Setup

Conda environment

conda create --name pytorch
conda activate pytorch

Conda install command generated here: https://pytorch.org/

conda install pytorch torchvision torchaudio cudatoolkit=10.2 -c pytorch

# install jupyter support
conda install ipykernel jupyter

# make a pytorch kernel
python -m ipykernel install --user --name pytorch --display-name "Pytorch"

# requirements
pip install -r requirements.txt

Start jupyter notebook from the project directory with this command

jupyter notebook

Purpose

The goal is to implement this model into an aerial imaging pipeline.

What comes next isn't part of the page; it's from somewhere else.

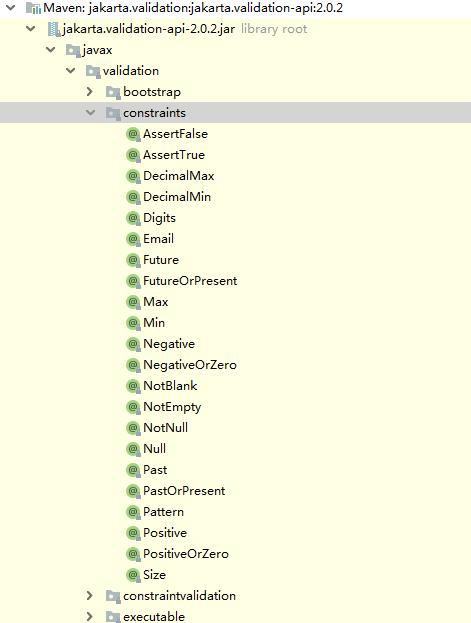Click the Size annotation icon
The image size is (471, 623).
pos(134,575)

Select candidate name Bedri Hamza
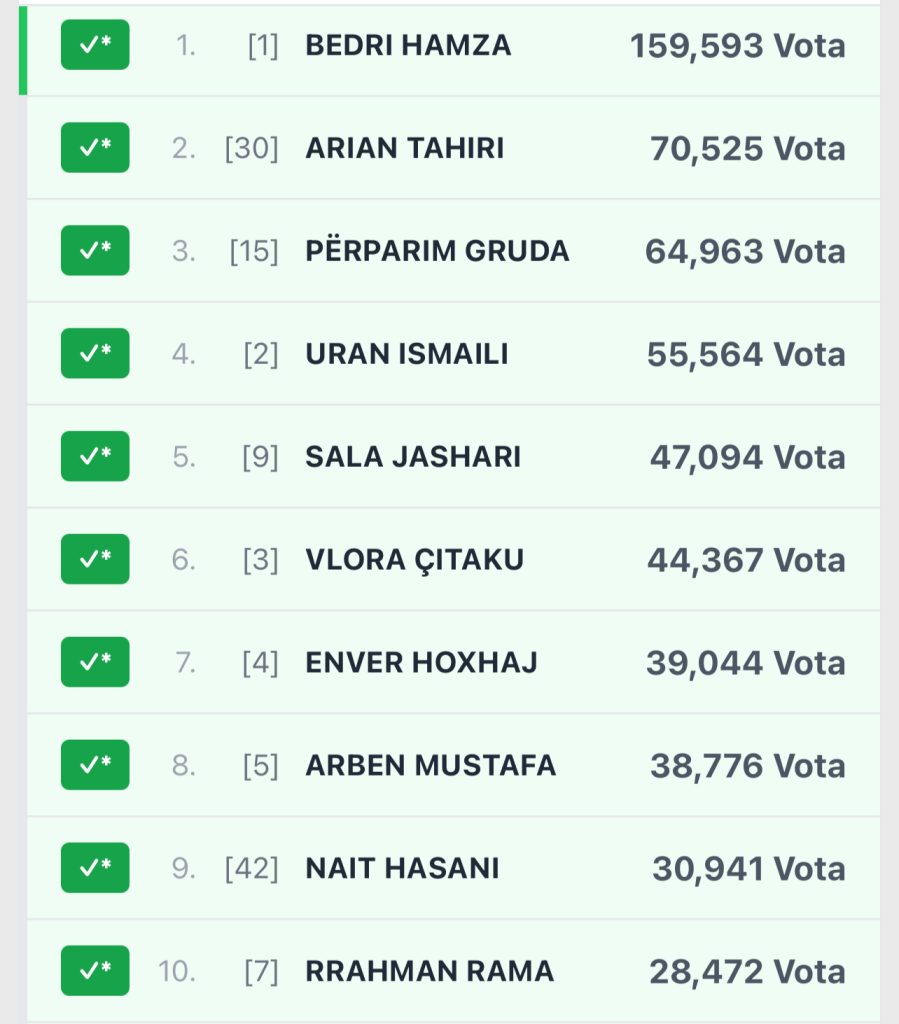point(408,45)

A segmentation model will detect targets and a classification model will assign classification labels to the objects.

The Data

generate_targets.py has a generator class which can produce both classification and segmentation data.

Synthetic Classification Data

Targets before preprocessing are very noisey and have severe aliasing effects. To combat this, the targets are generated at higher resolution defined by the expansion_factor variable (3 or 4 times expansion does not increase cpu load dramatically). Then, in the processing step before the images are batched, the target images are resized using the torchvision implementation transforms.Resize(). Since this will been necessary for real images, it is assumed to be valid for training. Below are samples of the classification targets.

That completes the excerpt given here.